Reentry refers to the transition back into the community for those who have been incarcerated and are released from confinement. Reentry programs are generally understood to involve direct services provided to people coming out of prison and jail. Most reentry programs attempt to address specific barriers individuals face, such as gaining access to housing, services or job training, etc. The founders of and participants in the Safe Return Project reject the notion that Safe Return is a reentry program. However, what they are articulating is that Safe Return was not designed to provide direct services for the formerly incarcerated. It is a program engaged in community advocacy that is driven by the needs of its members and constituents. In this way it could be argued that Safe Return is a reentry program, with a broader notion of what reentry requires.

This report tracks the genesis and evolution of the Safe Return Project, beginning with the history and context that led to the formation of such an unusual organization. The rest of the report examines some of the processes and practices utilized by the Safe Return team to understand its success as well as the challenges the program faced. The goal of this report is to help others think differently about how communities can support leadership by formerly incarcerated people and facilitate more effective reintegration policies. 

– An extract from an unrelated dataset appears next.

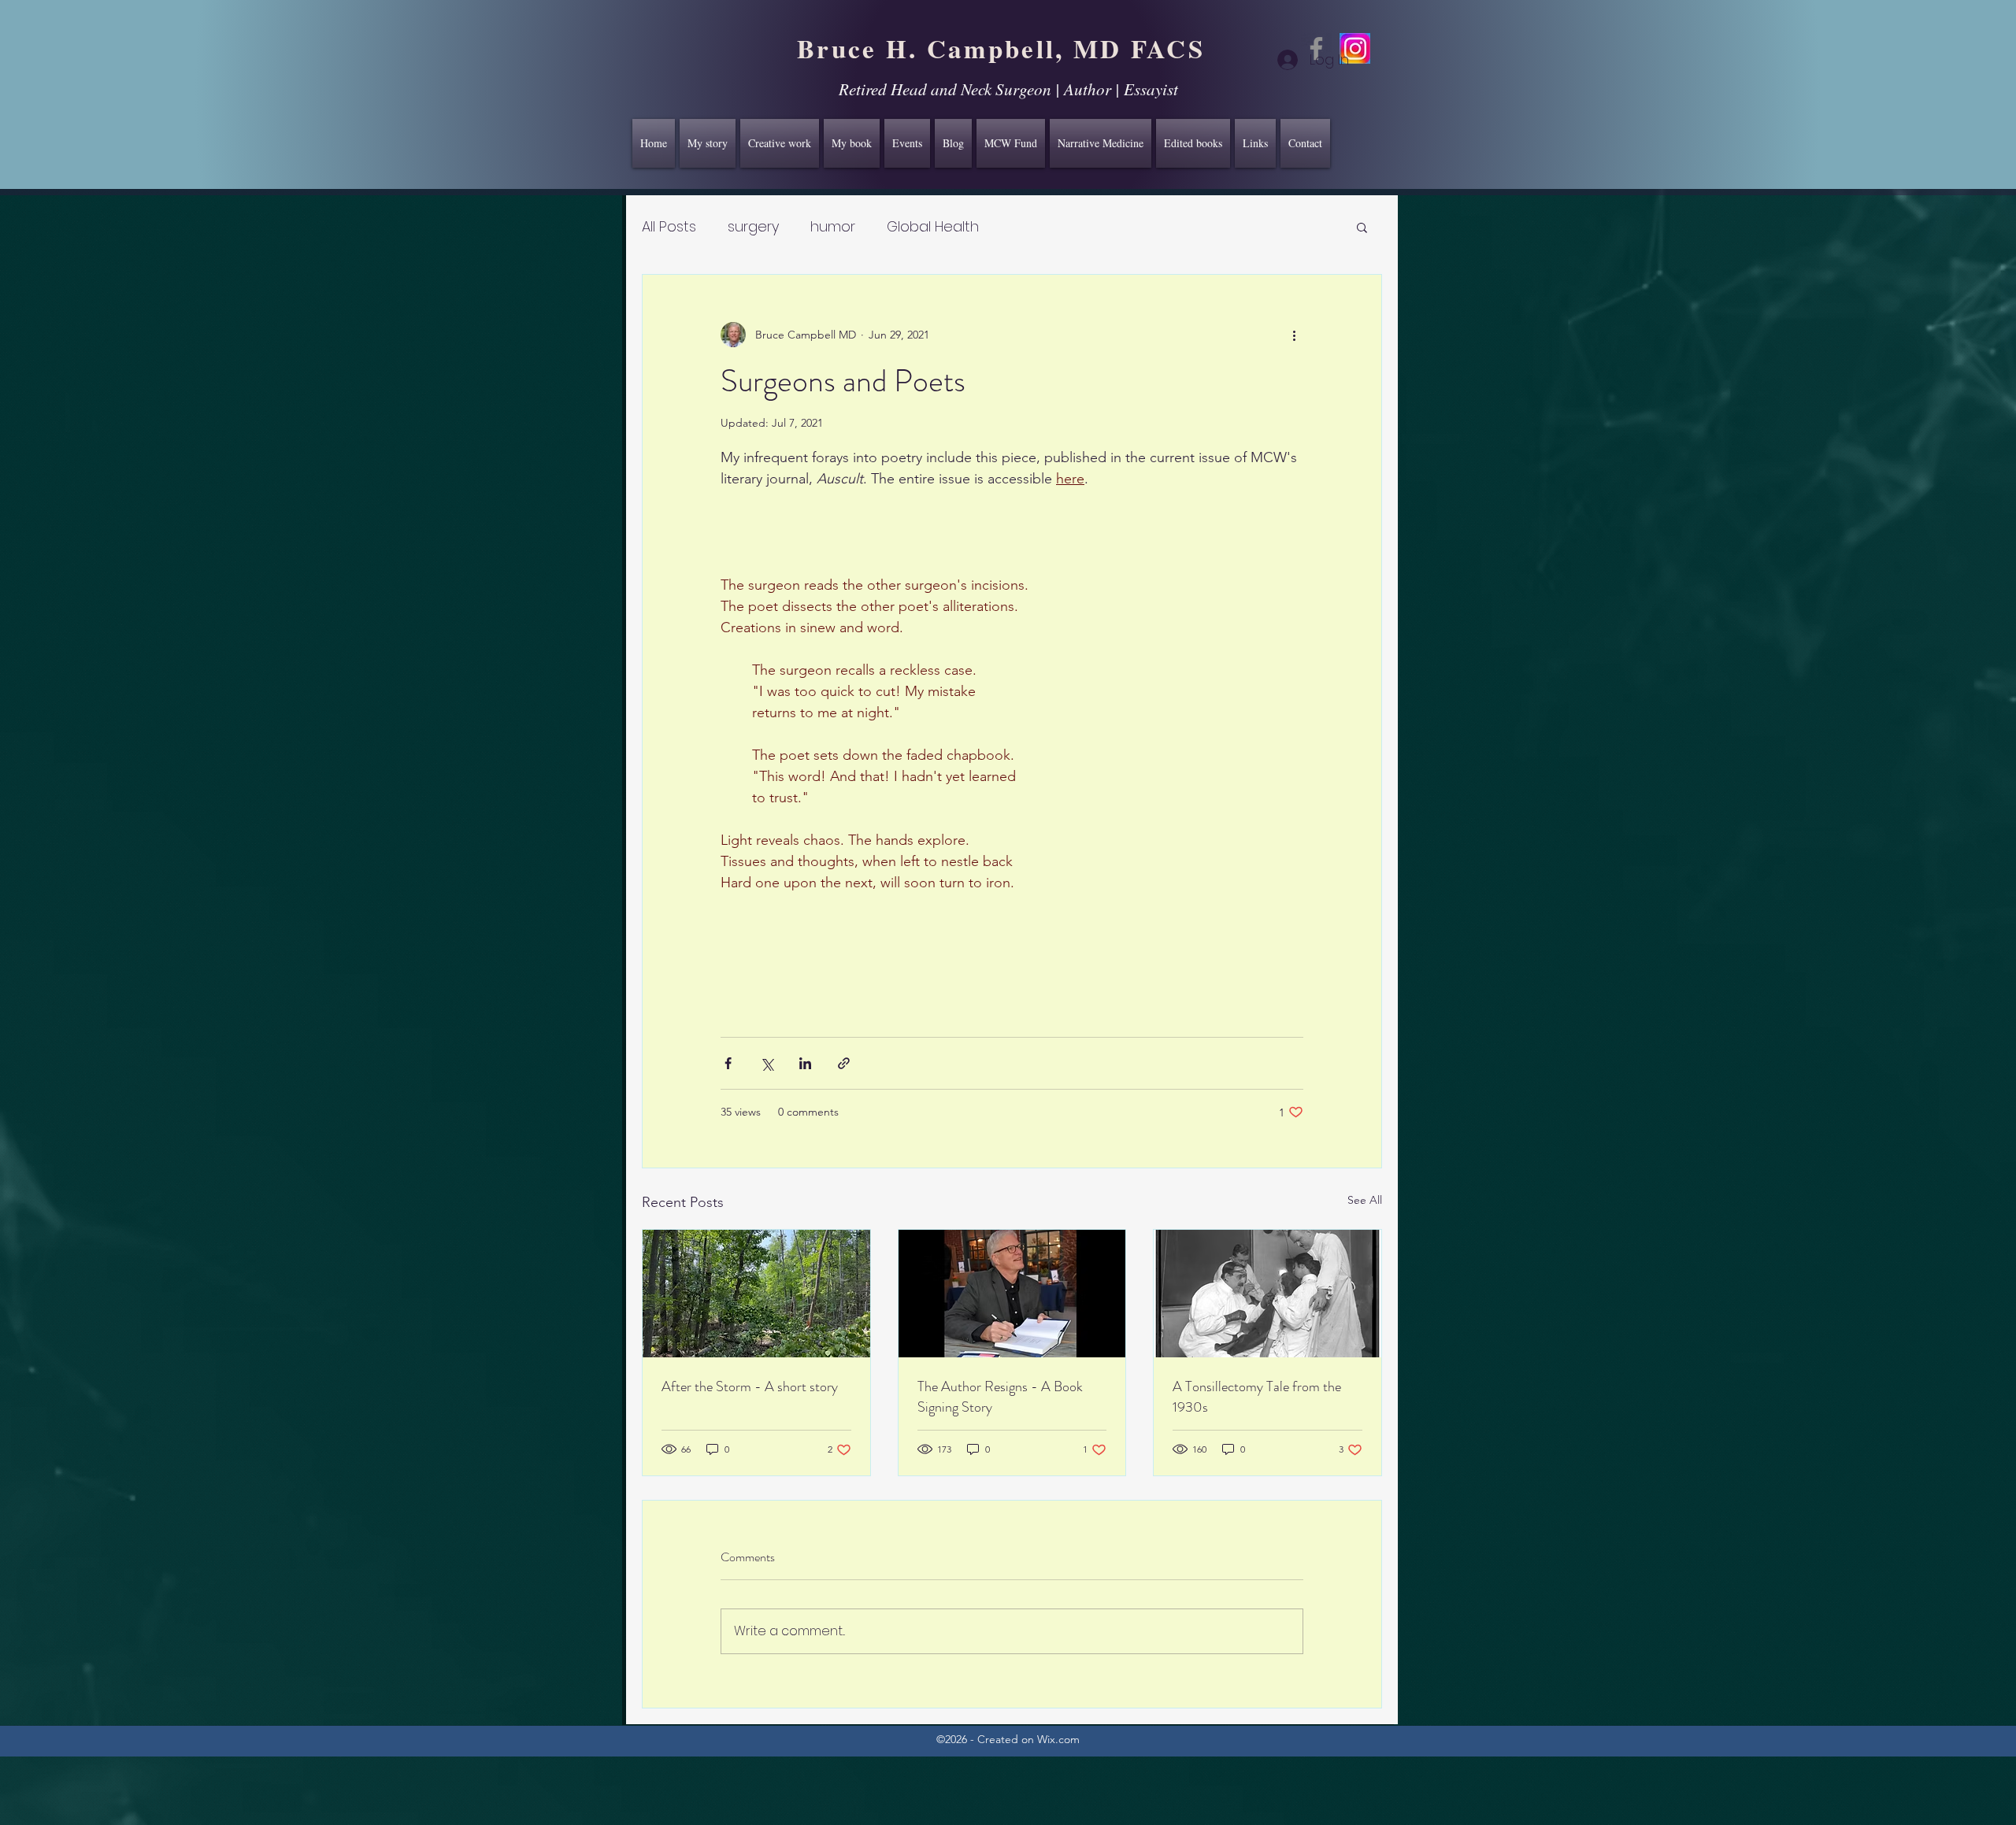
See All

This report is based on data that was gathered using a multi-method approach. A review of organizational documents, media coverage, and training materials was undertaken to help provide history and context. Twenty formal interviews were conducted with program participants, community members, and agency actors whose work was thought to have impacted, or been impacted by, the Safe Return Project. Of the 20 formal interviews conducted, 10 were with current and former participants in the project and 10 with agency personnel or community partners. Finally, participant observations at Safe Return meetings, hearings at which members testified, community forums, and other events were also used as part of the evaluative process. 

Because of the small scale of the project and the difficulty in quantifying many of its key benefits and challenges, qualitative methods such as interviews proved essential to understanding and explaining this multifaceted project and its processes and outcomes. Much of this report, therefore, is organized around the themes that emerged from our interviews (See Appendix A for copy of interview instrument). Fictitious names or other identifiers are used when direct quotes or stories are used, except in the case of public officials or team members who wished to be identified by their real names. 

  • 1. Goode, Erica U.S. Prison Populations Decline, Reflecting New Approach to Crime New York Times, July 2013
  • 2. U.S. Department of Justice, Bureau of Justice Statistics, Reentry Trends in the United States, 2004
  • 3. U.S. Department of Justice, Bureau of Justice Statistics Federal Justice Statistics, 2011-201.